= THE EXERCISE =
Quote the listing below verbatim, from its first line down to and including the line that contains "pyautogui.click(x=208, y=98)", and omit the pictures from your reply.

= PROVIDED DATA =
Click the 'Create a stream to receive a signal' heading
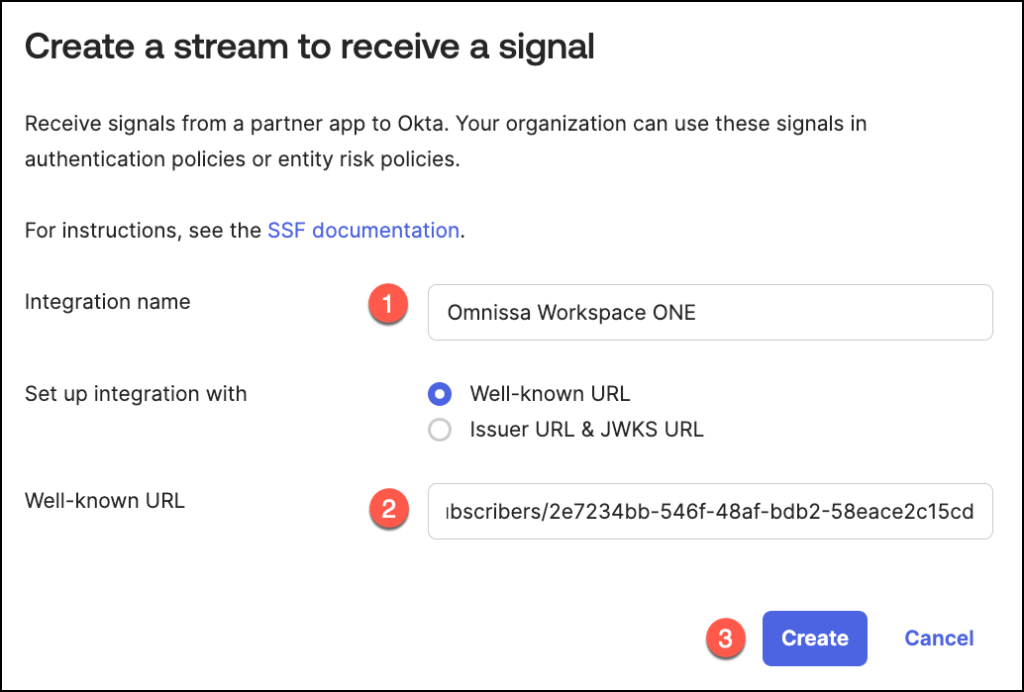The image size is (1024, 692). click(x=309, y=47)
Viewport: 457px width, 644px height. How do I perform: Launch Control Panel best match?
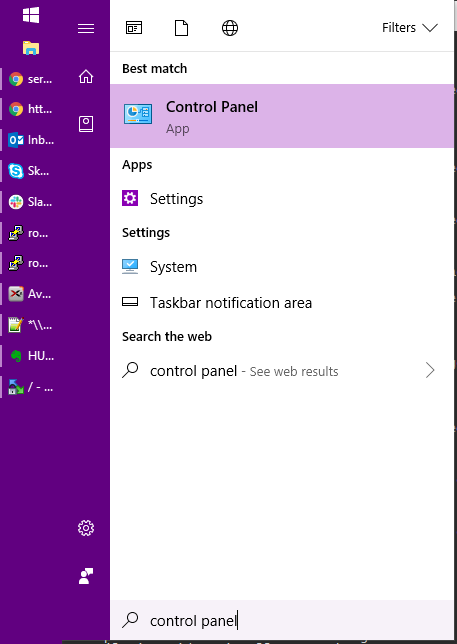coord(282,116)

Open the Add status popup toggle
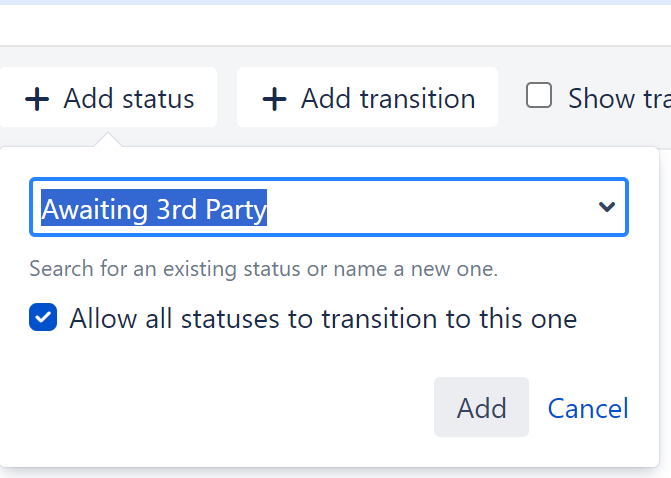point(108,98)
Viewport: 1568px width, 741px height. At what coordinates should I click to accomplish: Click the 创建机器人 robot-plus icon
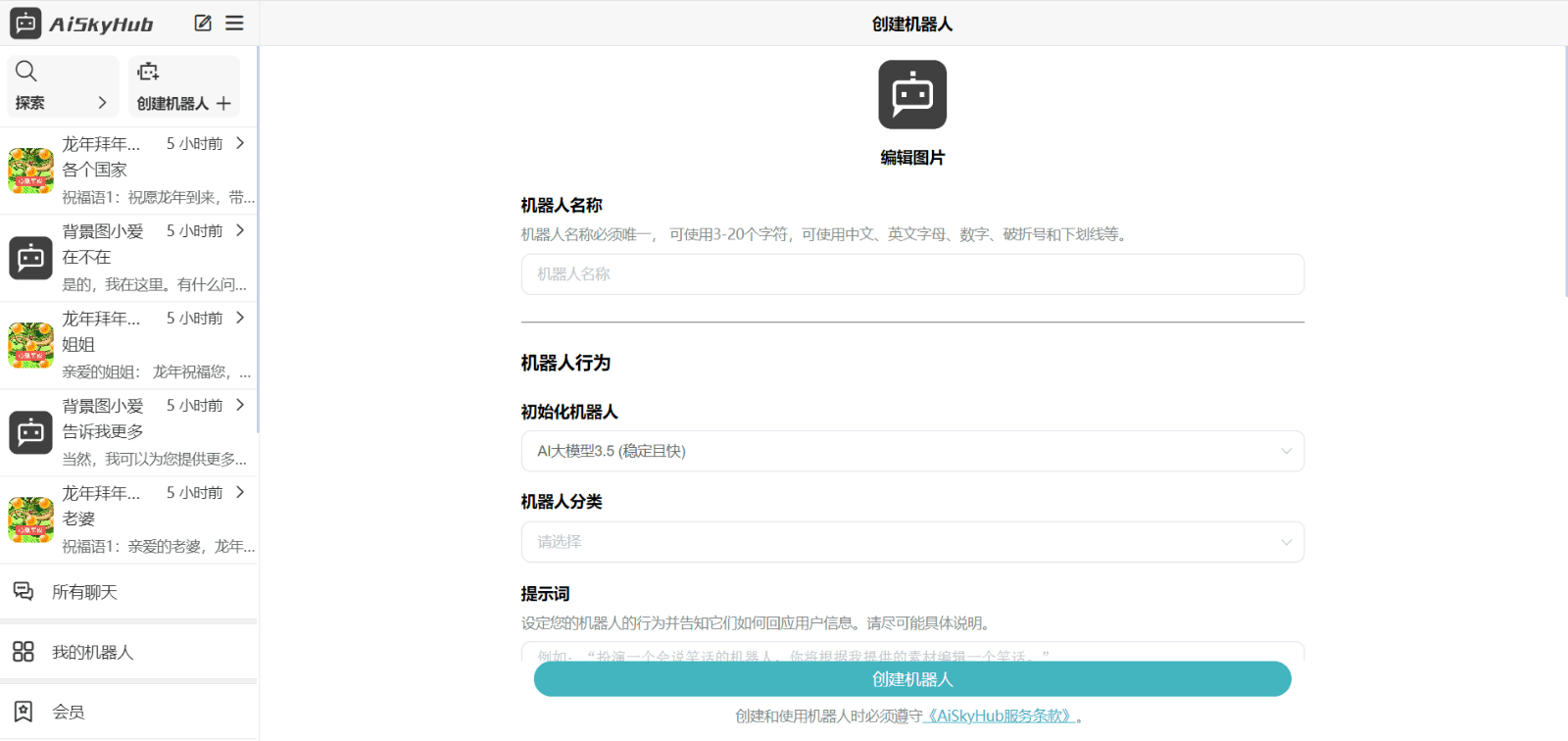click(x=148, y=72)
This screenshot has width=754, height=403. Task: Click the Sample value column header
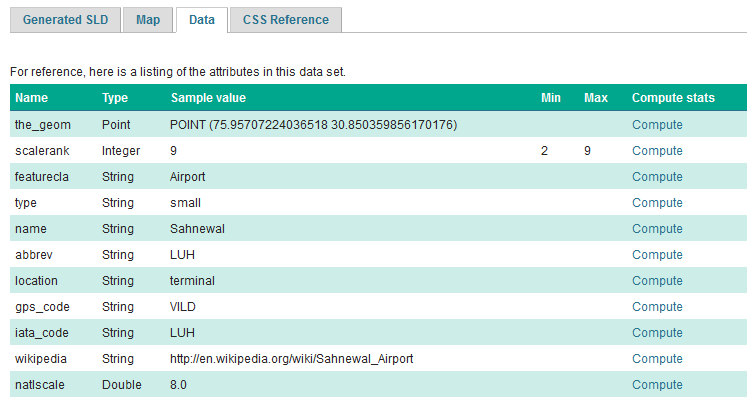pyautogui.click(x=208, y=98)
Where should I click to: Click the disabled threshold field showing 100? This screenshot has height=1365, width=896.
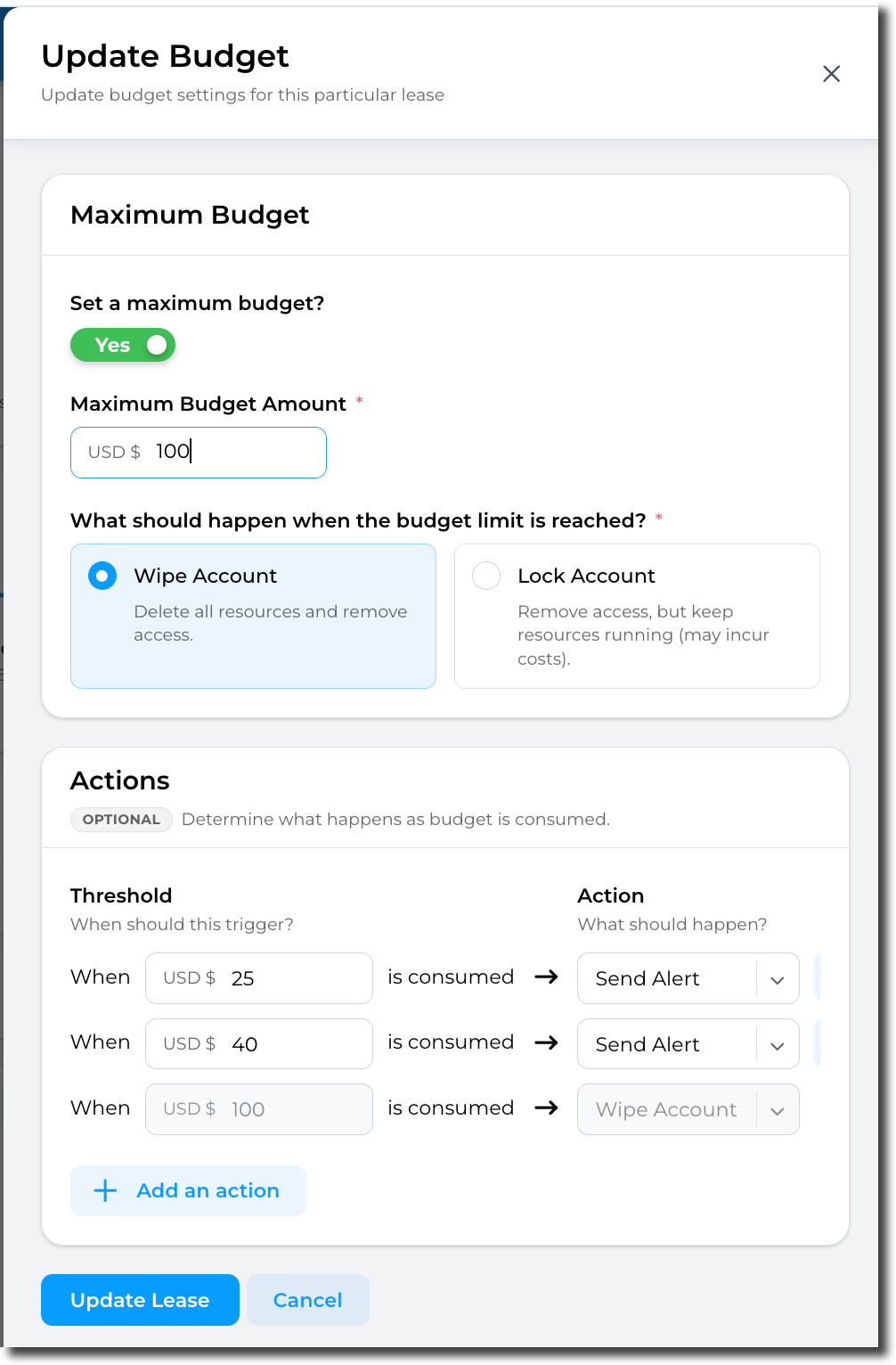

= RESPONSE TO THE EXERCISE =
Click the 'Create a stream to receive a signal' heading
The image size is (1024, 692). click(x=309, y=47)
Viewport: 457px width, 644px height. How do I perform: Launch Control Panel best match?
coord(282,116)

Open the Add status popup toggle
point(108,98)
Viewport: 1568px width, 741px height. At what coordinates should I click to accomplish: Click the 创建机器人 robot-plus icon
click(x=148, y=72)
This screenshot has width=754, height=403. Task: Click the Sample value column header
pyautogui.click(x=208, y=98)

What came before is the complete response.